Dr. Giza arranged for the Cheeseman family to meet Dr. Aria Fallah, pediatric neurosurgeon specializing in epilepsy in the UCLA Department of Neurosurgery. Prior to meeting with him, Tiffany researched Dr. Fallah online and watched a webinar video of Dr. Fallah explaining surgical options for children with epilepsy. As Tiffany listened to Dr. Fallah and noticed his calm demeanor, she began to realize that surgery could be the right decision for Brock.
“When we met Dr. Fallah, I recognized instantly how kind, thoughtful and genuine he was,” Tiffany said. “He gave such a warm handshake, and he talked to Brock, and took his time with us. We could feel how much Dr. Fallah genuinely cares for our child. We had a laundry list, two-pages, of questions. He answered all of our questions. And, he even asked how we were doing, knowing that it’s difficult for us as parents.”
Brock underwent the evaluations to test the right and left hemispheres of his brain to pinpoint the exact location of the seizures. Dr. Fallah concluded that Brock was a good candidate for hemispherectomy, a surgical procedure that would involve disconnecting the dysfunctional left hemisphere and removing areas causing the seizures. The right hemisphere of his brain was in Dr. Fallah’s words “perfect.” The hemispherectomy would give the right hemisphere of his brain a chance at neuroplasticity, the brain’s natural ability to rewire its functions using one side of the brain.
On the morning of February 12, 2016, Ben, Tiffany and Brock met with Dr. Fallah in the pre-operation area of Mattel Children’s Hospital at UCLA. “Is there anything I can do for you? Can I get you a PowerBar?” Ben asked Dr. Fallah. “I slept very well. Today is a good day,” Dr. Fallah replied calmly. “Dr. Fallah made me feel so much better with those few short sentences,” Ben reflected. “Dr. Fallah is very measured, calm and collected. And that is very assuring to someone who is worried.” Tiffany accompanied Brock into the operating room. She stayed with him until they placed the mask and the anesthesia lulled him to sleep.

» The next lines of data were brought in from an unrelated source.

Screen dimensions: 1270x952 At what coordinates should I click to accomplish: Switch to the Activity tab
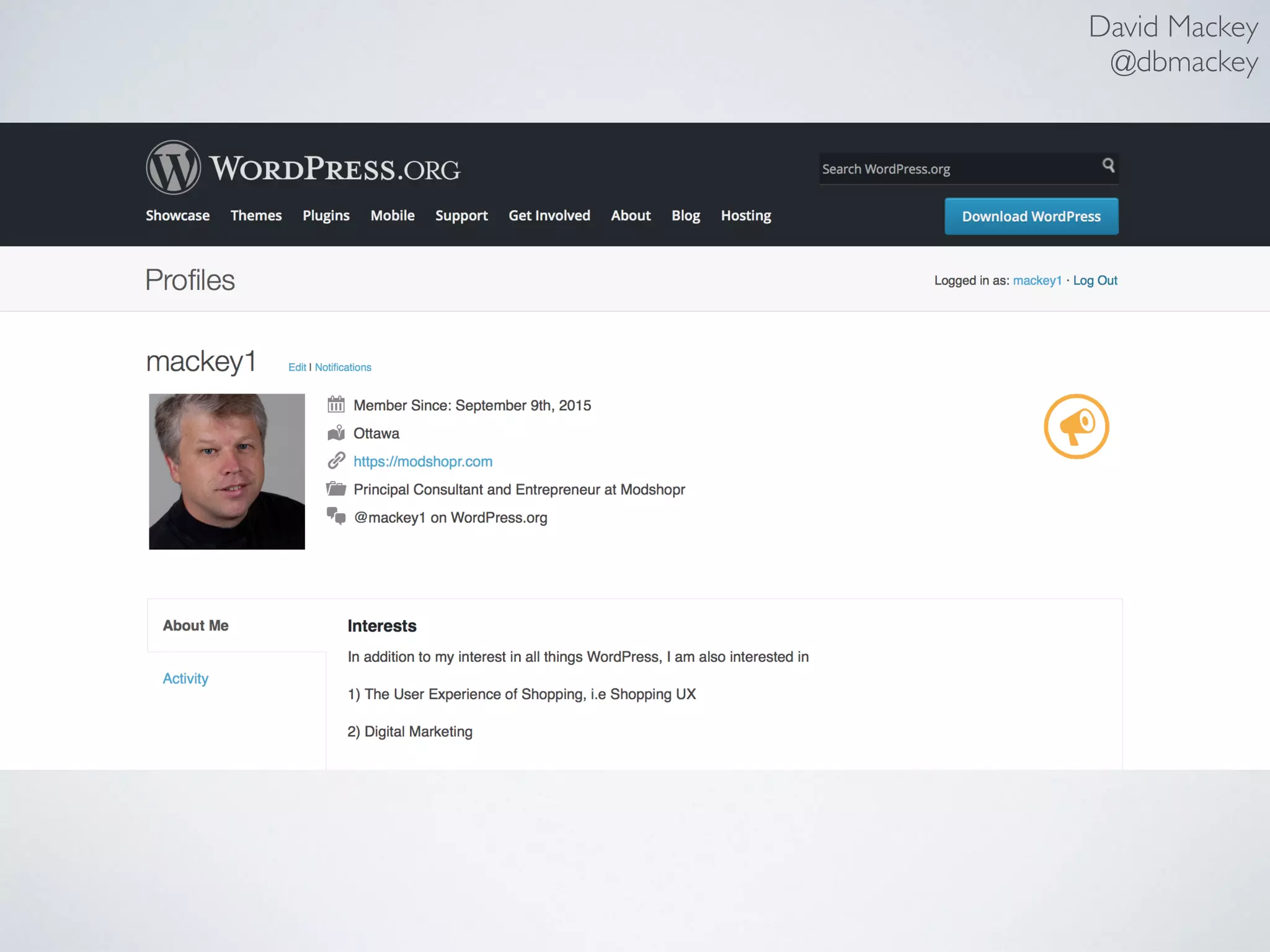pyautogui.click(x=185, y=679)
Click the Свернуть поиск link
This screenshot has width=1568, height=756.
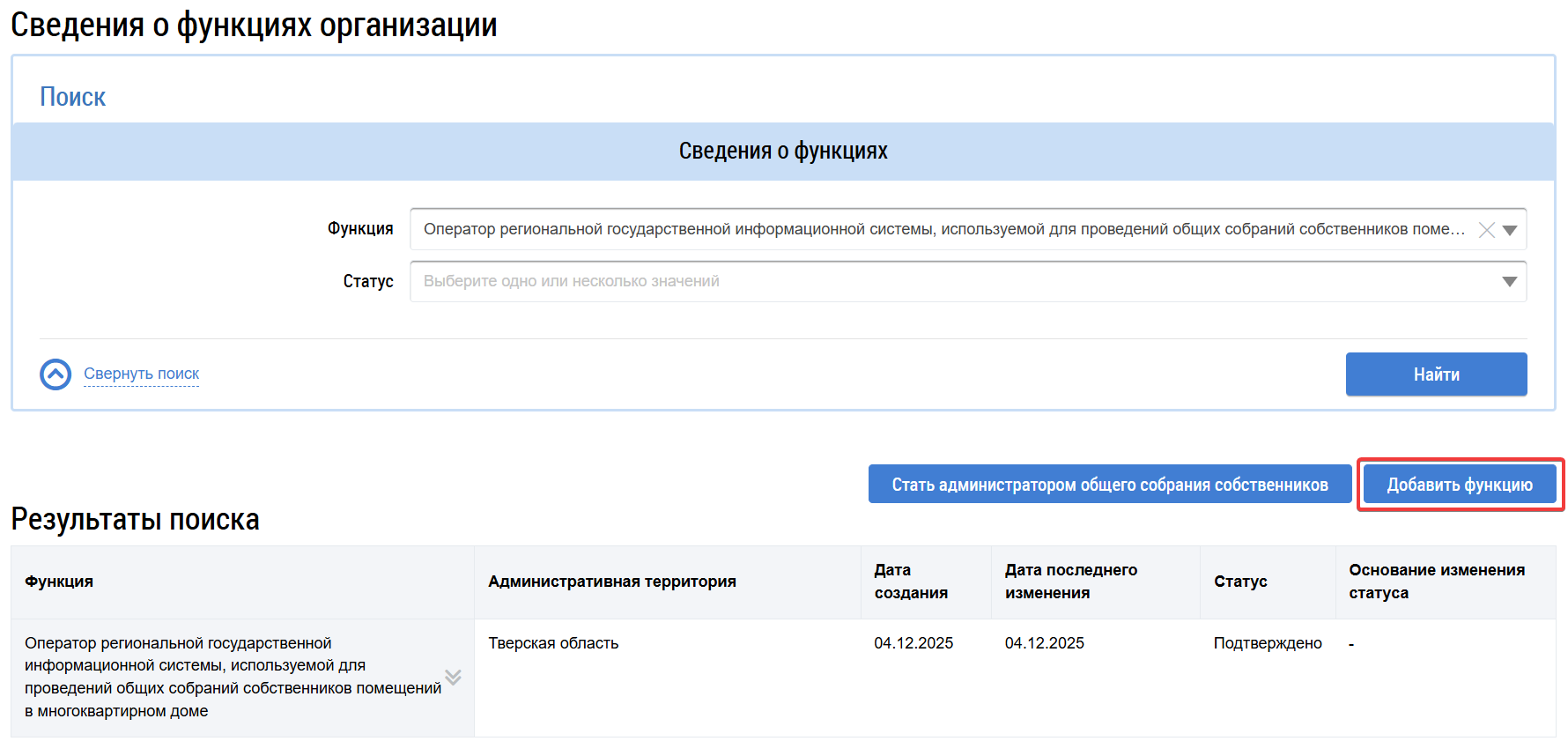(141, 374)
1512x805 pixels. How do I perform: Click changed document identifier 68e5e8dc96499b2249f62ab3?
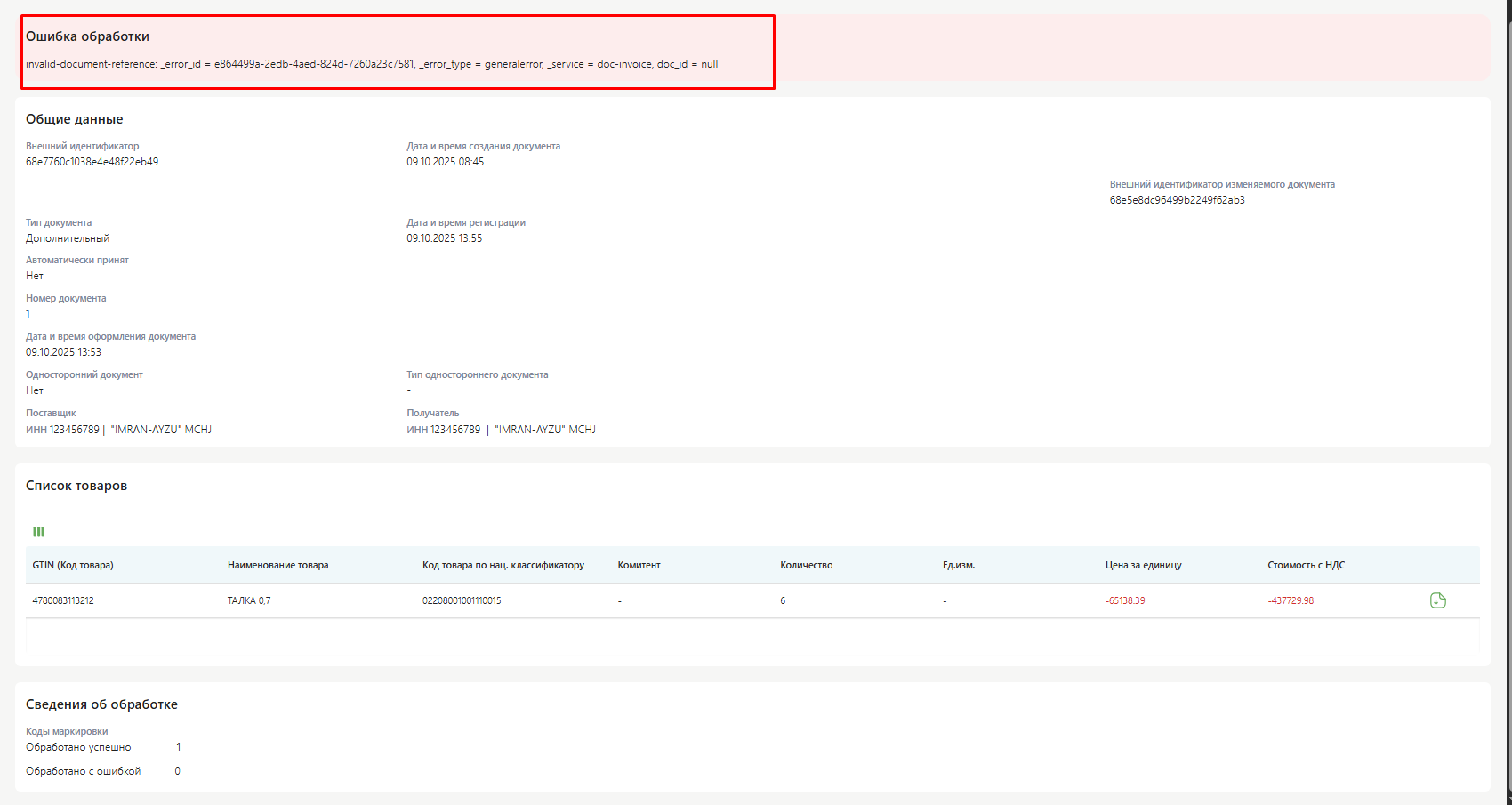point(1177,200)
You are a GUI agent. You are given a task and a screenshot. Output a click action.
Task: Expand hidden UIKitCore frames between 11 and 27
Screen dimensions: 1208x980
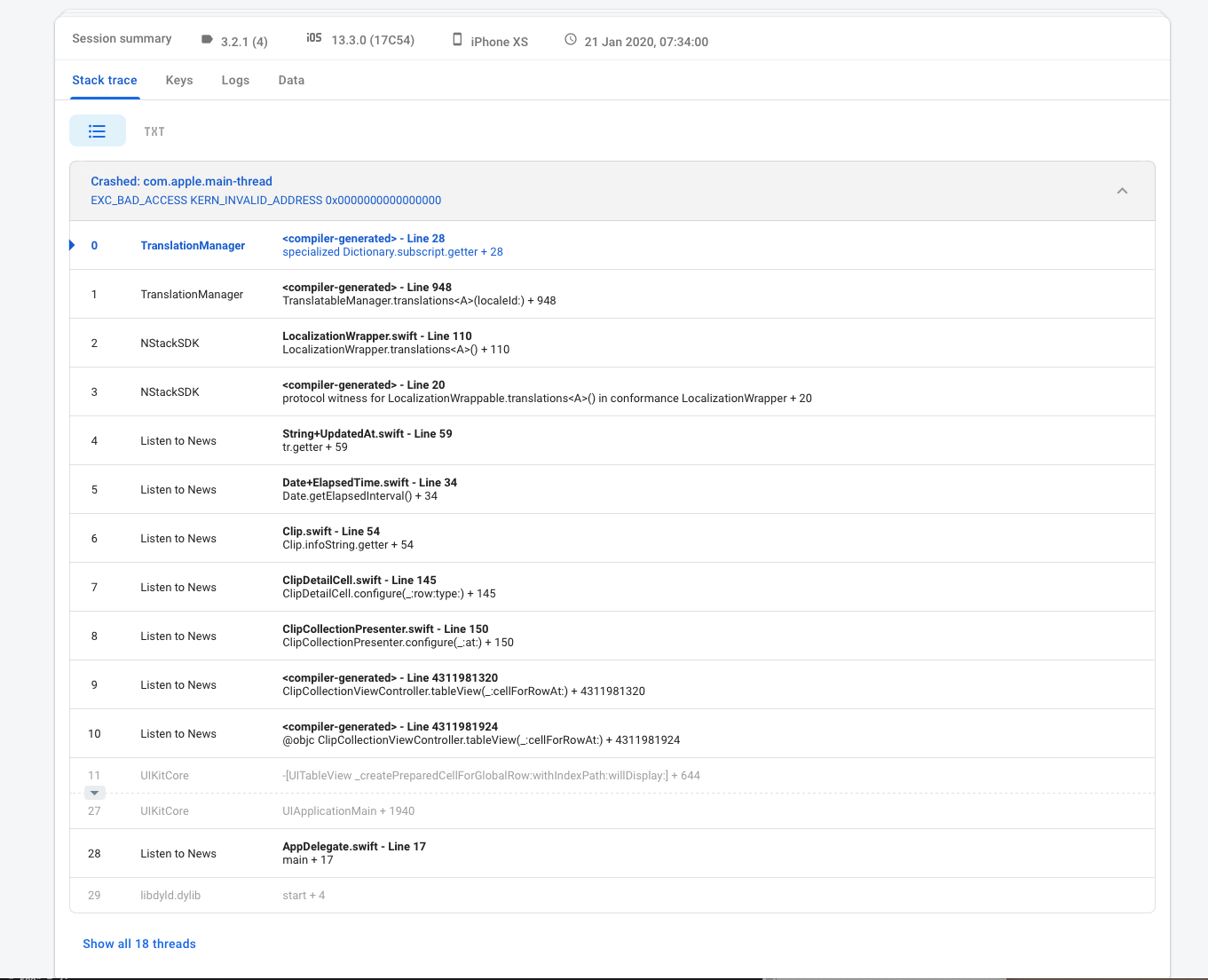[94, 792]
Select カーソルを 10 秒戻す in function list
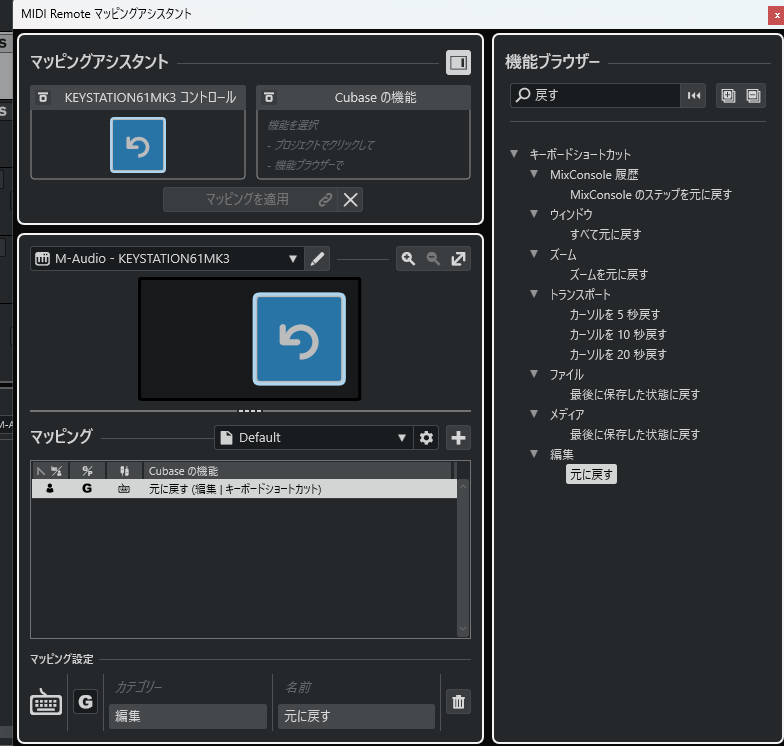The height and width of the screenshot is (746, 784). (617, 334)
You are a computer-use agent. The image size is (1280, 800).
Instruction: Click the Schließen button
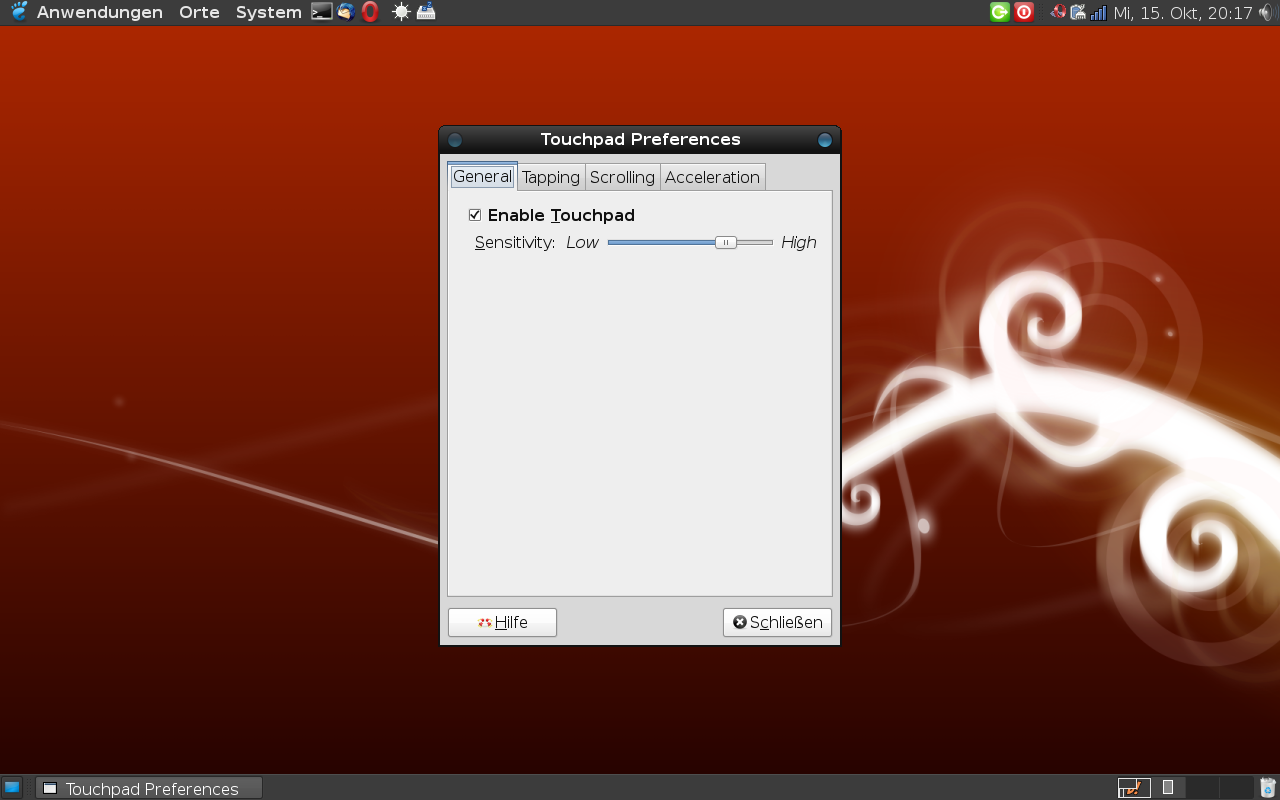click(777, 622)
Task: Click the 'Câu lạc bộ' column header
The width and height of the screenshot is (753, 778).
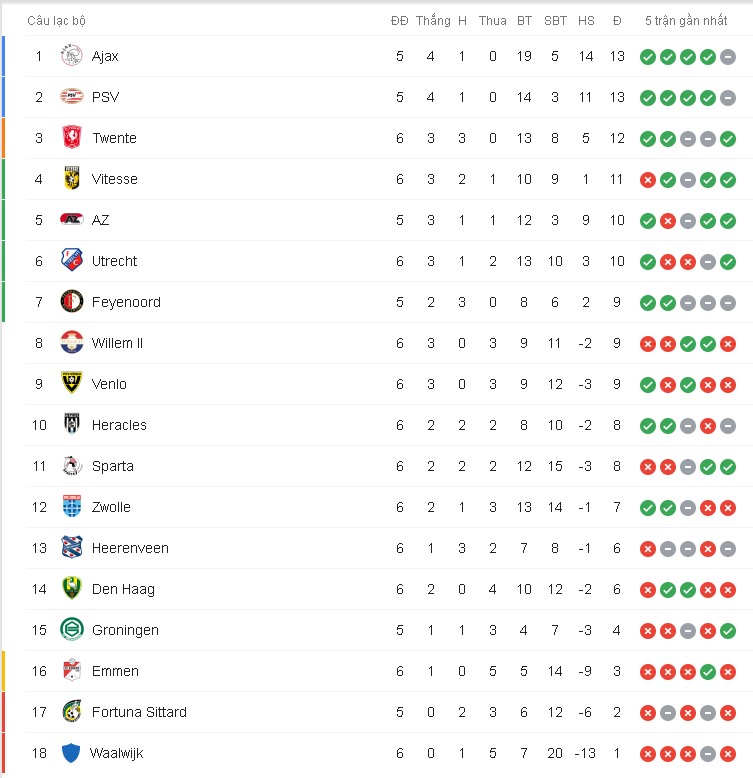Action: 57,21
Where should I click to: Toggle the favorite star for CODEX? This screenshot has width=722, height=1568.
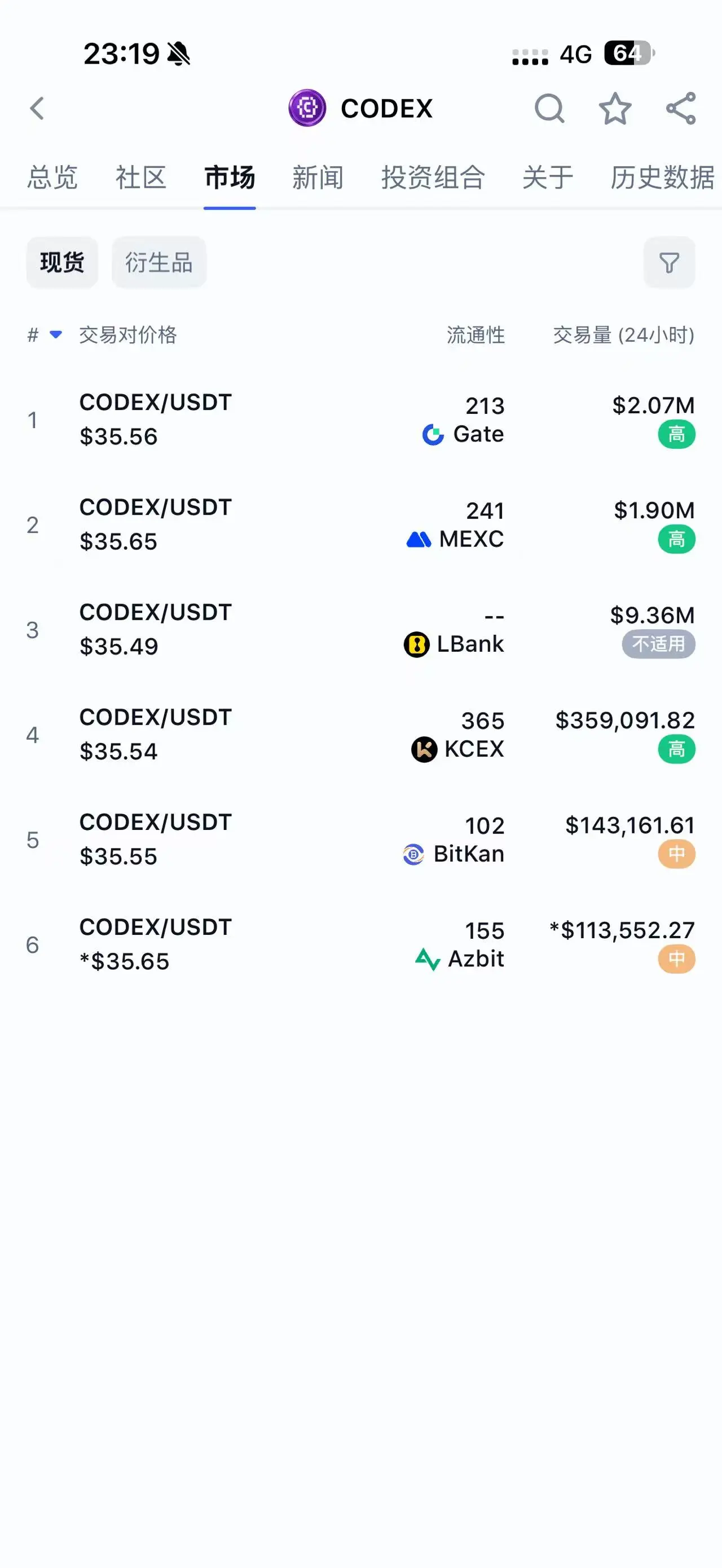tap(615, 109)
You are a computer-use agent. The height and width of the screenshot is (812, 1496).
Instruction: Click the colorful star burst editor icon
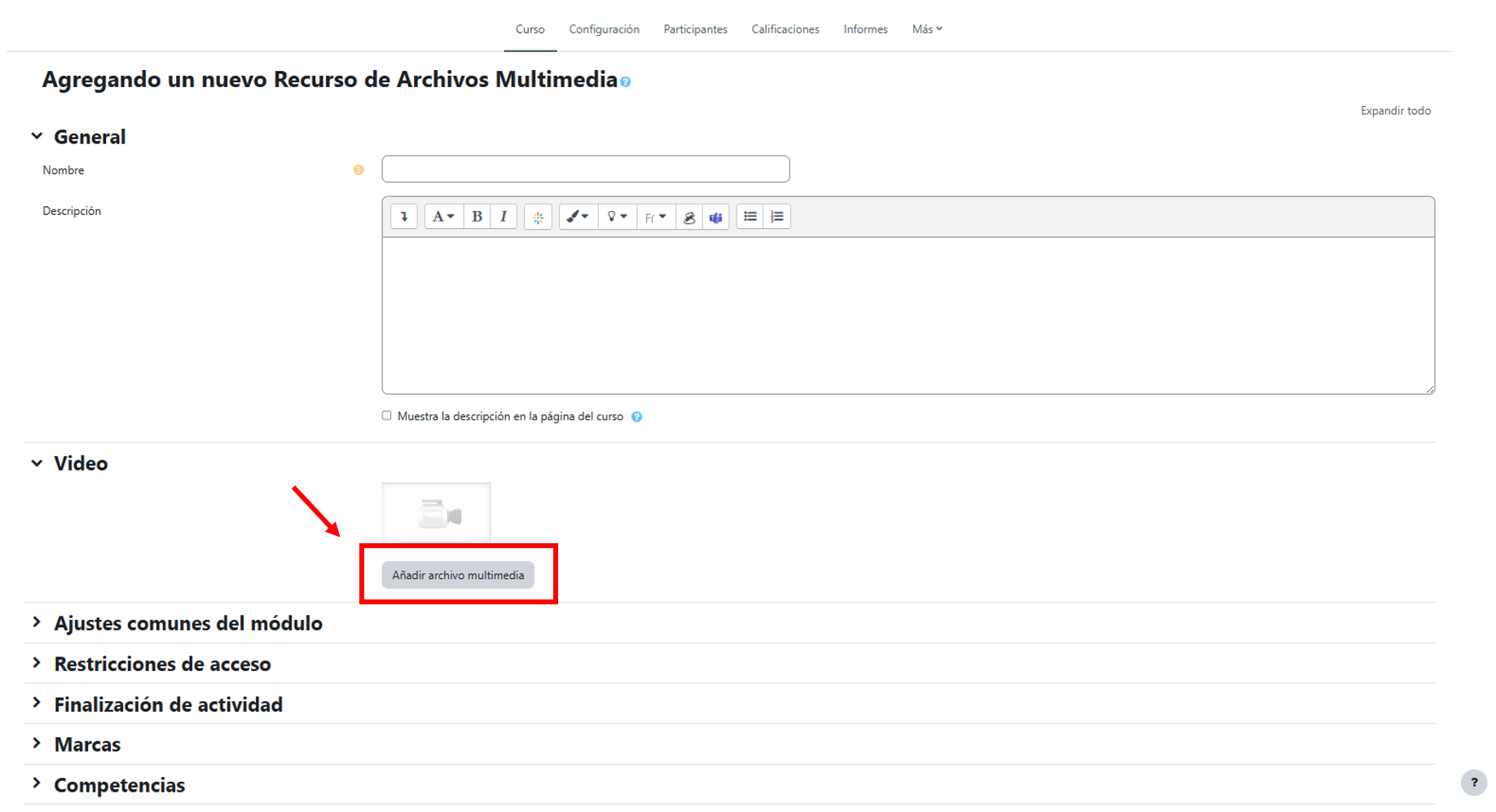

“That was the hardest part having to leave him in the operating room,” Tiffany said. “And that's where we had to have total trust in Dr. Fallah, and know that he had the ability to make our son better.” Dr. Fallah and his team worked for hours to repair Brock’s brain. They kept the Cheesemans informed as they moved through the operation. Ten hours later, Brock awoke in the recovery room and spoke immediately, much to the relief of his parents at his bedside. The seizures stopped and Brock recovered from surgery. As the right side of his brain began to rewire, Brock underwent speech therapy, occupational therapy, physical therapy, and later adaptive physical education to boost the neuroplasticity and continue recovery.
“It’s like he’s a different kid,” Ben said. “There is so much curiosity in him that was not there before. Brock is so inquisitive now about everything. We read ‘Harry Potter and The Sorcerer’s Stone’ and he asks so many questions, and he loves to play again. We are so grateful to Dr. Fallah and Dr. Giza. They are brilliant and down to earth. We've assembled a phenomenal, world-class team of doctors at UCLA for Brock.” Six months post-surgery, Brock continues to live seizure-free for the first time in his life. In a way, it’s like a rebirth.
“Brock is a different child, he's just doing remarkably well,” Tiffany said, as emotion welled up. “It’s changed all of our lives. Dr. Fallah made all the right disconnections because we aren't having any seizures. And, Brock’s incision healed fantastic. We definitely made the right decision in picking Dr. Fallah as our neurosurgeon, because he is not only an excellent doctor, but he's an excellent person.”